Abstract 1658: M3814, a novel investigational DNA-PK inhibitor: enhancing the effect of fractionated radiotherapy leading to complete regression of tumors in mice

Physical or chemical agents that damage DNA such as ionizing radiation are among the most widely used classes of cancer therapeutics today. Double strand breaks (DSB) generated in DNA by radiation induce multitude of cellular responses, including DNA repair, cell cycle arrest or cell death if the damage is left unrepaired. A complex set of molecular events are responsible for DNA repair via two major mechanisms - homologous recombination (HR) or non-homologous end joining (NHEJ). DNA-PKcs with its regulatory protein subunits, Ku70 and Ku80, is an integral component of NHEJ and considered an attractive intervention point to inhibit DNA repair. We have developed an orally bioavailable, highly potent, and selective inhibitor of DNA-PK, M3814, for cancer therapy in combination with DNA damaging modalities such as radiation, and radio-chemotherapy. Here, we present the preclinical characterization of M3814 using biochemical, cellular and human tumor xenograft models. M3814 sensitized multiple tumor cell lines to radiation therapy in vitro and strongly enhanced the antitumor activity of ionizing radiation in vivo with complete tumor regression applying a clinically relevant fractionated radiation regimen. These effects are due to inhibition of DNA-PK protein kinase activity as demonstrated by the levels of DNA-PK autophosphorylation in human tumor cell lines, and xenograft tumors M3814 is currently investigated in PhI clinical trials. Citation Format: Frank T. Zenke, Astrid Zimmermann, Christian Sirrenberg, Heike Dahmen, Lubo Vassilev, Ulrich Pehl, Thomas Fuchss, Andree Blaukat.
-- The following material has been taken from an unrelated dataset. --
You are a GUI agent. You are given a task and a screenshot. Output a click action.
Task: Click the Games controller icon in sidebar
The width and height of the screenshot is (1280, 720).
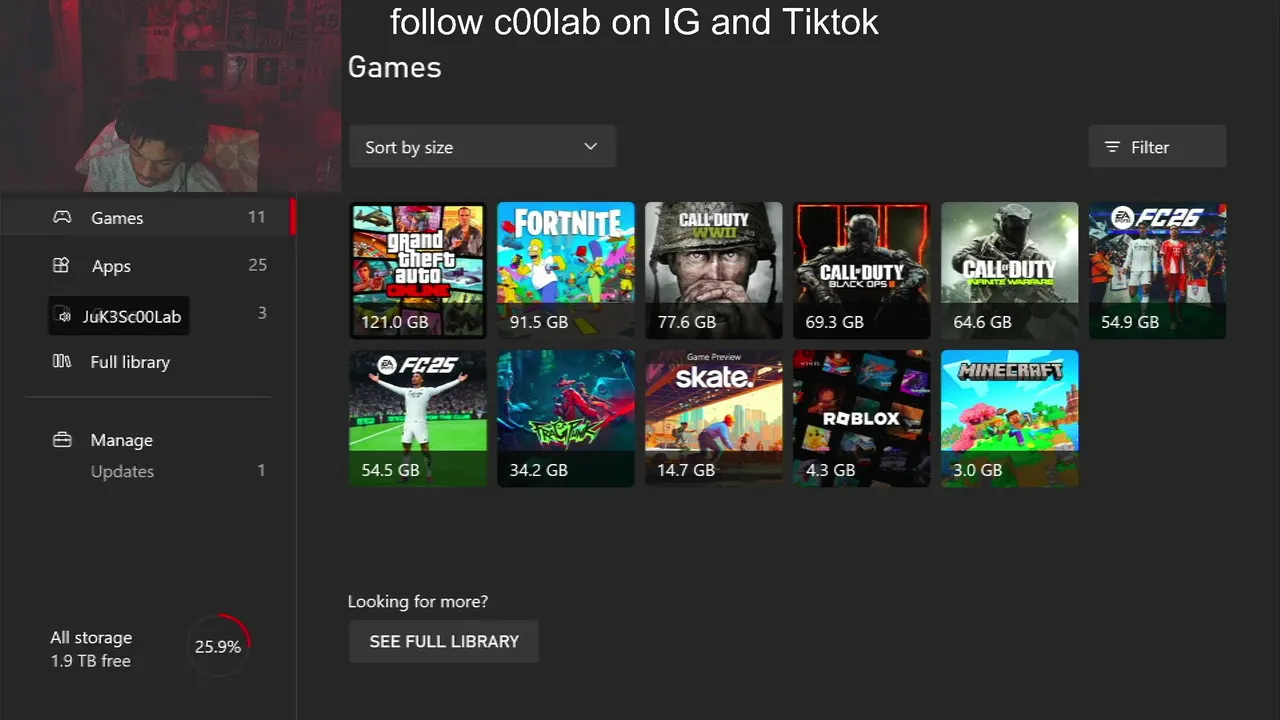click(x=62, y=217)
M3814, a novel investigational DNA-PK inhibitor: enhancing the effect of fractionated radiotherapy leading to complete regression of tumors in mice. [abstract]. In: Proceedings of the 107th Annual Meeting of the American Association for Cancer Research; 2016 Apr 16-20; New Orleans, LA. Philadelphia (PA): AACR; Cancer Res 2016;76(14 Suppl):Abstract nr 1658.